AUSTIN, Texas — Bill Clements, a Dallas businessman who shattered the image of Texas as a one-party state by becoming its first Republican governor in more than a century, has died at the age of 94.
Not content to be the millionaire founder of a worldwide oil-drilling company, Clements sought to transfer his success in the business world into a successful career in politics.
In his first try for office, in 1978, he won the governorship of the nation's third-largest state. Although he lost his bid for re-election four years later, he staged a stunning comeback in 1986, beating incumbent Gov. Mark White in one of the closest races for governor in state history.
Gov. Rick Perry hailed Clements as "the father of the modern-day Texas Republican Party."
"Our state and nation have lost a true pioneer, and a larger-than-life entrepreneur, public servant and, most of all, a Texan," Perry said in a written statement.
As the state's chief executive, Clements established a reputation as an efficient, businesslike manager. But his second administration was marred by his involvement in the Southern Methodist University pay-for-play football scandal.
Clements helped broaden his party's appeal among voters in the state and made it possible for hundreds of other Republicans to win local and state political offices.
William Perry Clements Jr. was born in Dallas in 1917. He graduated from Highland Park High School in 1934, and as an all-state guard on the school's football team was offered several athletic scholarships.
But the Great Depression intervened, forcing the 17-year-old Clements to cancel his college plans and seek work when his father became unemployed.
With help from a classmate's father, he found a job in the oil fields of South Texas, going to work as a roughneck and driller.
"In 1929, the East Texas oil field had been found, and the idea of drilling and exploration and wildcatting and finding oil fields exciting and glamorous," Clements recalled in a 1978 interview.
He took time out to study engineering at Southern Methodist University in the late 1930s, then resumed his work in oil fields.

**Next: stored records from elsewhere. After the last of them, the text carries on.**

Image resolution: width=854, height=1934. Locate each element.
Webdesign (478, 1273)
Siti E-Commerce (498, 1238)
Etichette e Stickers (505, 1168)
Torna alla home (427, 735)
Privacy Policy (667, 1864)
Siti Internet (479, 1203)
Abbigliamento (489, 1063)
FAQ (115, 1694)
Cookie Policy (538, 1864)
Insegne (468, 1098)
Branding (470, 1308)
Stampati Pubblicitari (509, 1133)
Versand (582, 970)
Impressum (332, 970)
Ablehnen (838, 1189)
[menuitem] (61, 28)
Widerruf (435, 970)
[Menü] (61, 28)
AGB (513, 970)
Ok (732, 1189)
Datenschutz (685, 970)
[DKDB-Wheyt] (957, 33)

Using his experience in the oil business, Clements, then 28, founded the Southeastern Drilling Co. with two partners in 1947, and he eventually turned SEDCO Inc. into the world's largest drilling contracting company.
By 1978, when Clements entered his first race for governor, his personal wealth was estimated at $30 million.

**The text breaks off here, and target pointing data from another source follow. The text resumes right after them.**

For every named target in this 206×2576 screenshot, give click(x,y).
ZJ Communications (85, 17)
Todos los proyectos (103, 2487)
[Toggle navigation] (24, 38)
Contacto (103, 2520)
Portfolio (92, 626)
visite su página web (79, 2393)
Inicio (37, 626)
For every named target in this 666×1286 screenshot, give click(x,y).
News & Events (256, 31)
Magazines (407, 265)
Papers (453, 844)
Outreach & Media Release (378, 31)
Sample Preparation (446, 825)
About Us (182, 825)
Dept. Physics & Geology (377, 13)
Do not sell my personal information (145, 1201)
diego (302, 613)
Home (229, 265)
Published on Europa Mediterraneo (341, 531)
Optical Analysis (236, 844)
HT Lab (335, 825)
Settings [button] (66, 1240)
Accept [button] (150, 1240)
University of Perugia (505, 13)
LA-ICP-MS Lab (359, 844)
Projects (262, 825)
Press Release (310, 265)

Clements was active in Republican Party affairs for several years, and his business experience led President Richard Nixon to appoint him as deputy defense secretary in 1973. He served in the post until 1977, when Democrat Jimmy Carter became president.

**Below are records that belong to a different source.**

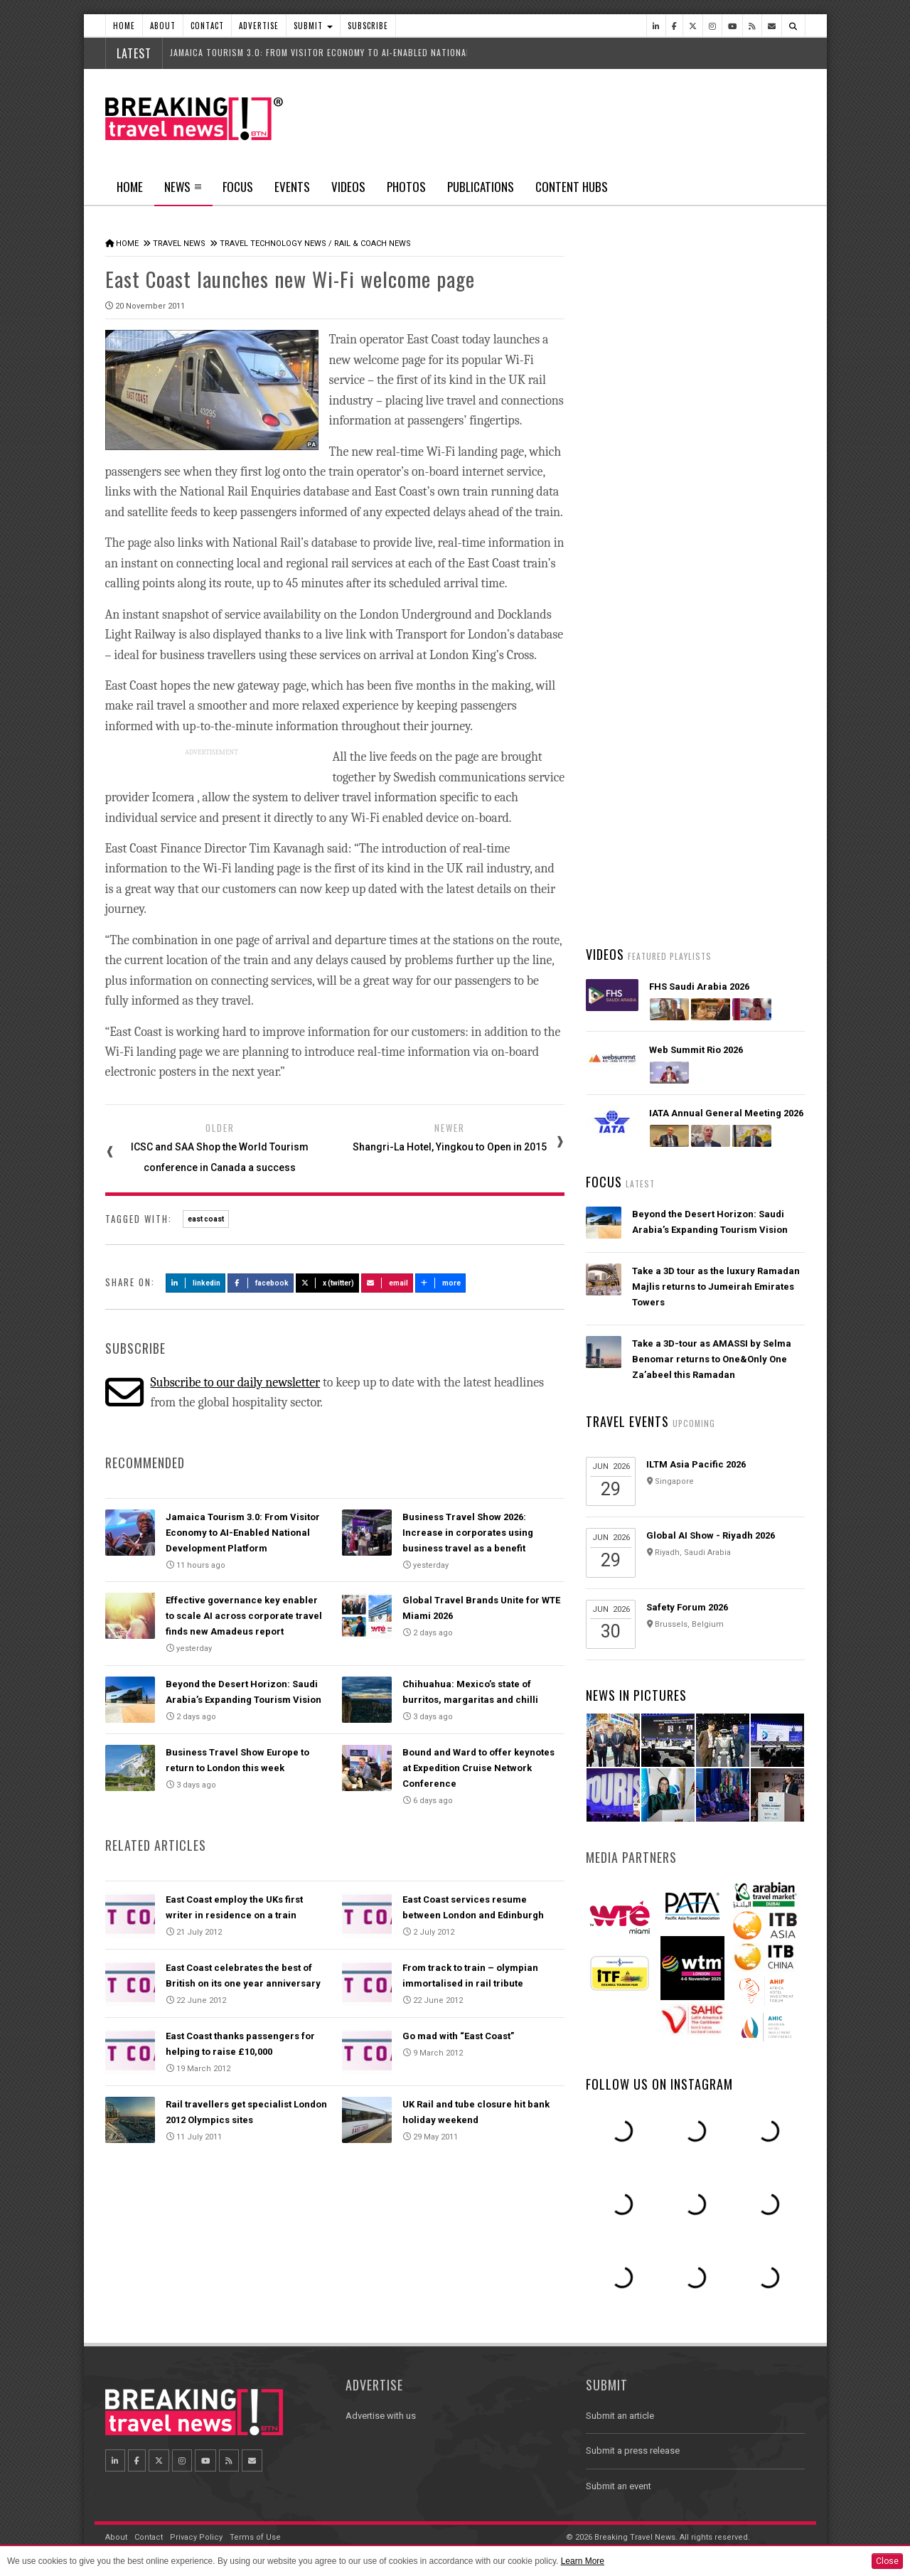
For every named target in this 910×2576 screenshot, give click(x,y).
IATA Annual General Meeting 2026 (726, 1113)
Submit (313, 25)
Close (887, 2561)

A year later, Clements, who had once considered running for the U.S. Senate, decided to run for governor. His campaign emphasized his success with SEDCO, pointing to the need for a businessman's perspective in the governor's office.
He also showed his feisty side on the campaign trail, shaking a rubber chicken at his Democratic opponent, Attorney General John Hill, and calling Carter a "goddamn liar."
No Republican had won the office since Reconstruction but Clements upset Hill in one of the closest elections in state history. His margin of victory was fewer than 17,000 votes out of 2.4 million cast.
"They took my candidacy very lightly, as kind of a joke," Clements recalled later. "I don't think Mr. Hill ever did wake up to the fact that he had a very serious race on his hands.
"He just didn't believe that he could lose that race to an unknown businessman. I never doubted I would win."
After taking office, Clements quickly established himself as a strong-willed, no-nonsense chief executive intent on slowing down the growth of state government. But he also showed some ability to work with leaders of the Democratic-controlled Legislature.
He even made Republicans angry by appointing Democrats to some state boards and commissions.
Among the most significant legislation pushed by Clements in his first term was his War on Drugs program, which stiffened state drug laws and gave police new wiretapping authority. He also advocated a series of tough anti-crime bills passed by the Legislature.